OU: I think so. Back in the 90s, I was already arguing that the Internet was going to change the entire way we live, work, learn, and entertain ourselves from the ground up. And I think that’s exactly what has happened.
OG: Would you care to predict what the net’s next big thing will be?
OU: The combination of social media and mobility. Not only is it going to once again fundamentally change the way we live and work, it will also lead to a kind of convergence of the physical and digital world that we can only begin to anticipate and understand.
OG: Are you thinking of a particular service?

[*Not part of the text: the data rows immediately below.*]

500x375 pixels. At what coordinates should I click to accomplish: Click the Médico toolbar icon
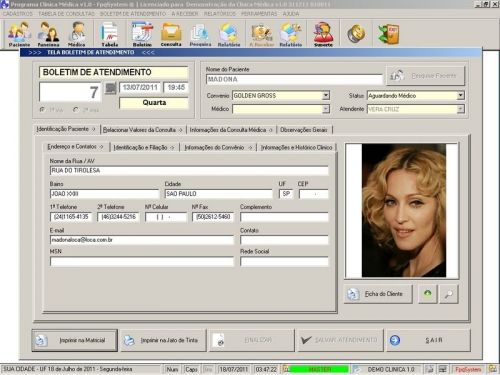[x=77, y=34]
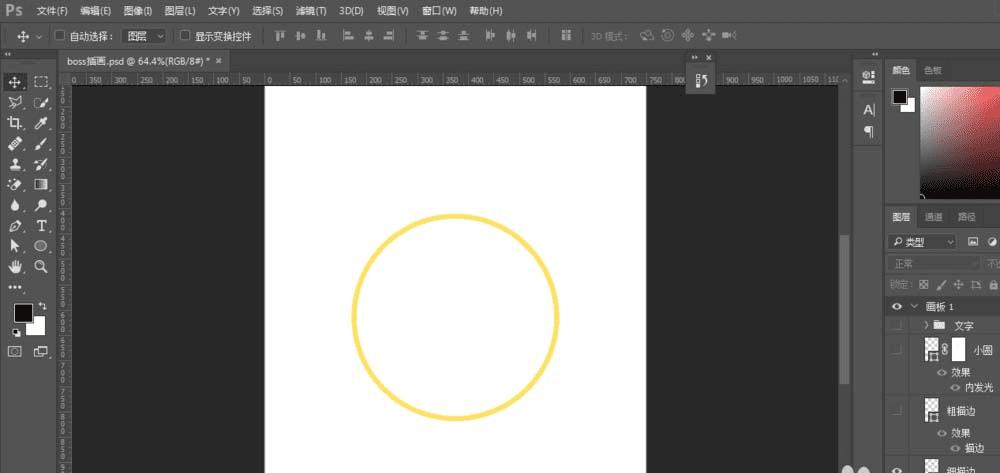Close the boss插画.psd document tab
Screen dimensions: 1000x473
219,61
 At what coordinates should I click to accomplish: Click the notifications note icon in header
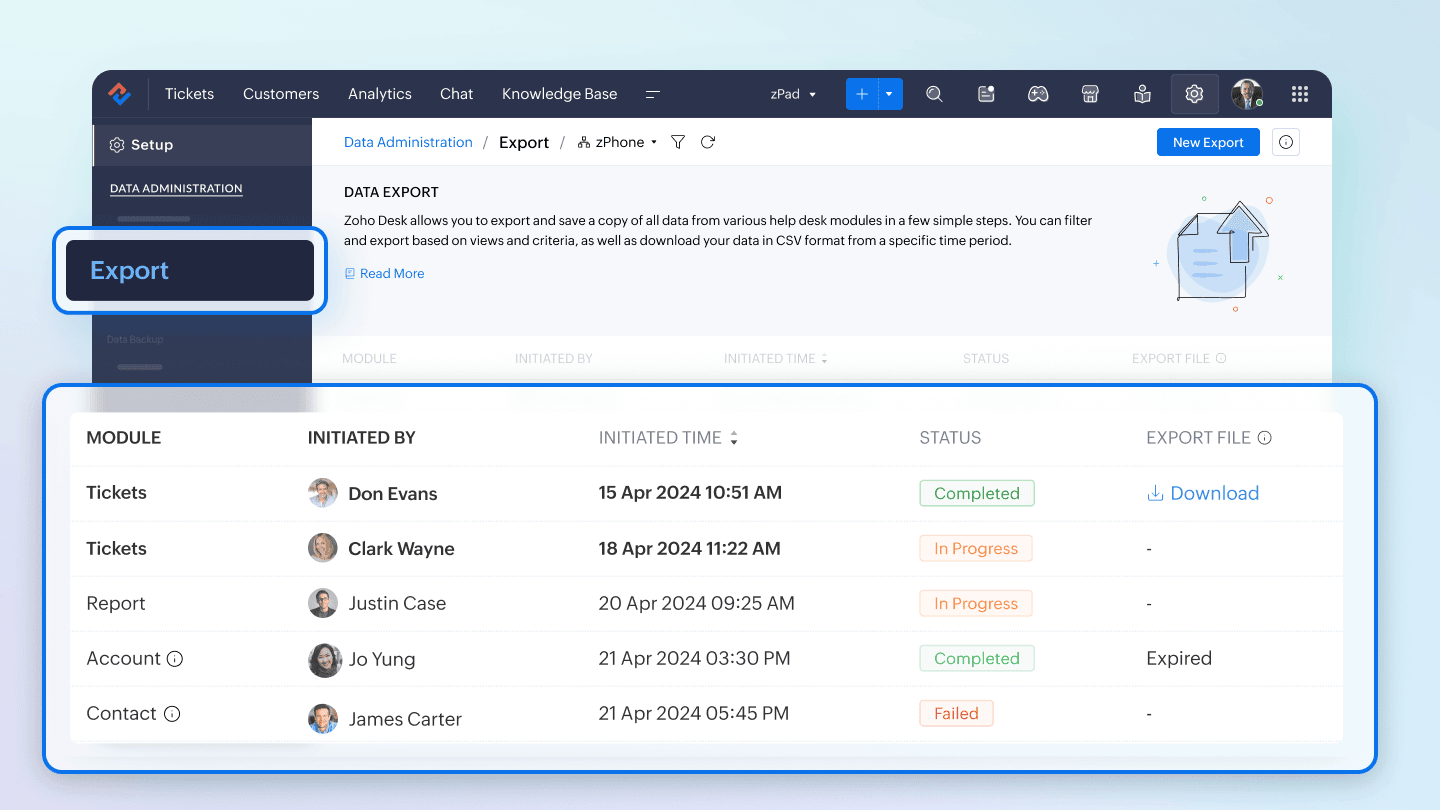pyautogui.click(x=986, y=94)
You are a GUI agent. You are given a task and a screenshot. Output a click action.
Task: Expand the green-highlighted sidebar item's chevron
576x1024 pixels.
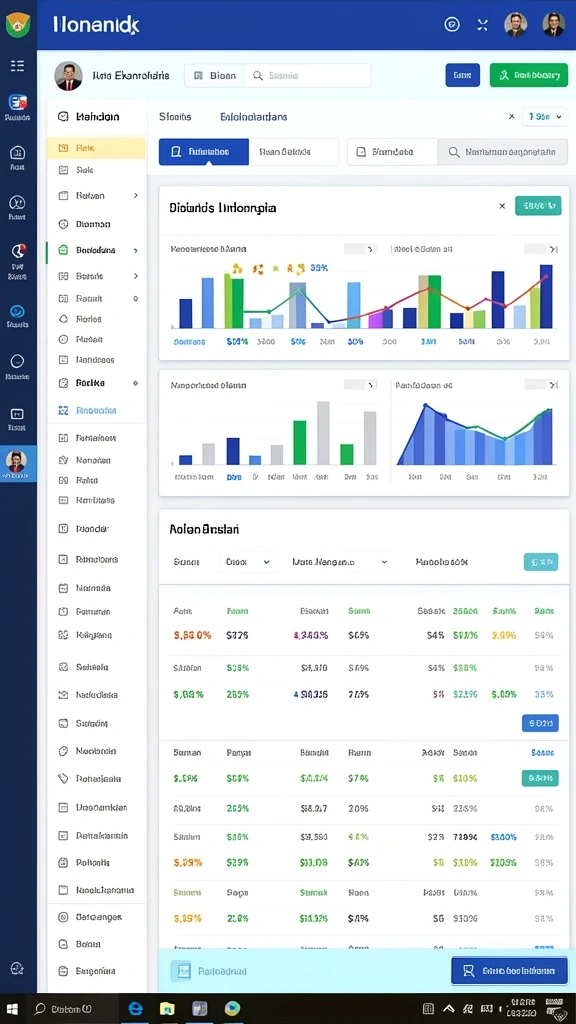tap(136, 250)
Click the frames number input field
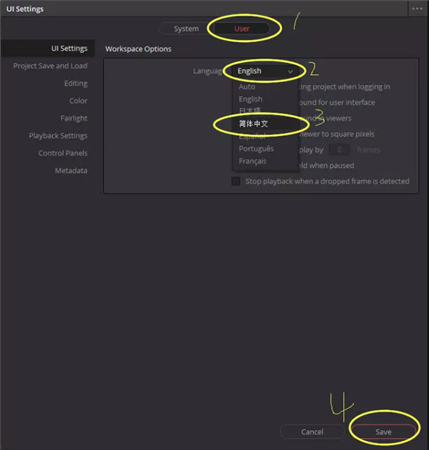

Foursquare hasn’t really taken off yet, nor has Latitude.
OU: That’s because like their customers, they themselves have not yet understood the actual underlying business model: the wealth of combinatorics that arise between information and sales, between online and offline business, if you like. But I’m quite confident: in the case of Google, it also took a few years before the business model it shaped was truly understood. And that was not only true for the customers, but above all to the makers themselves.
OG: The 50 startups that make it into the finals of the CODE_n Global Innovation Contest will have the opportunity to present their companies in the CODE_n hall at CeBIT 2012. What kind of idea or business model do you think will attract the greatest attention there?
OU: At the moment I see the best opportunities for concepts based on the three pillars of web communication, “SoMoLo” – in other words, mobilizing social communication and enriching it with local information.
OG: What advice would you give to startups to get noticed at CeBIT?
OU: Offer special food and beverages (as opposed to the horrible trade fair catering). Create a peaceful oasis. And if all else fails, throw a booth party. And to stay on-topic, have a hands-on version of your product at the booth that visitors can test.
OG: Can you even still remember what life was like without a phone and the Internet in our pockets? Has life become better? Simpler? Or more complicated?
OU: I can remember it very well, especially in situations in which I’m thrown back into that way of life – and I am capable of enjoying it. That’s assuming an end is in sight (when on vacation, for example). Overall, life has become more complex in this regard, and at the same time also more convenient.
OG: And finally, two personal questions: iOS or Android? Facebook or Google+? And why?
OU: IOS, because I’m a confirmed Mac user – but mainly because it just works effortlessly. Steve understood that. And as for FB and G+: I use both, generally for different purposes.